Data listing:

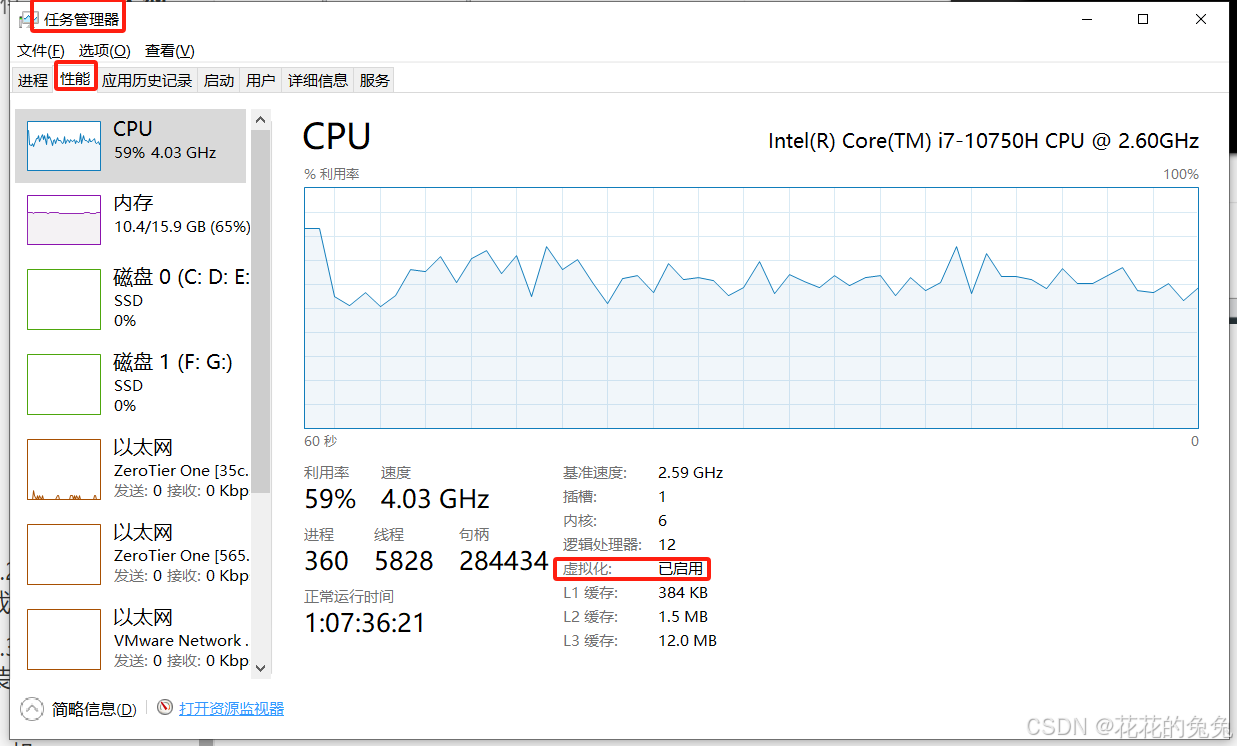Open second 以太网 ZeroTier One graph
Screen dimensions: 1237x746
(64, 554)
--
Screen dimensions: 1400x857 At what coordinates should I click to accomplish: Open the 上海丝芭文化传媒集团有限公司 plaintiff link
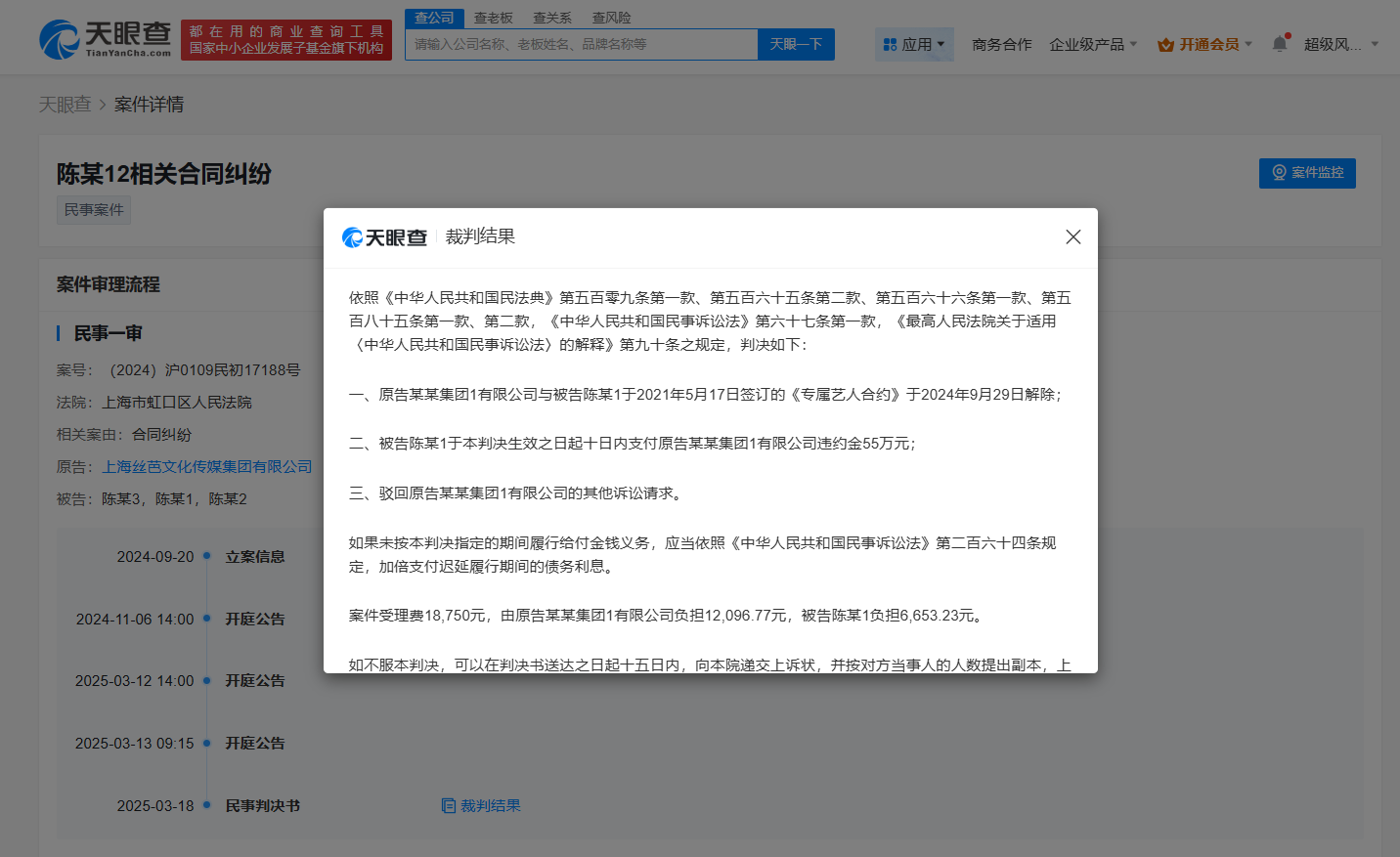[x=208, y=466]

Goal:
Pull out each line of the data above that contains the word "dimensions", matching uppercase and lowercase exactly.

In response:
Screen dimensions: 1237x746
Screen dimensions: 1400x857 At what coordinates should I click to accomplish: Open the 上海丝芭文化传媒集团有限公司 plaintiff link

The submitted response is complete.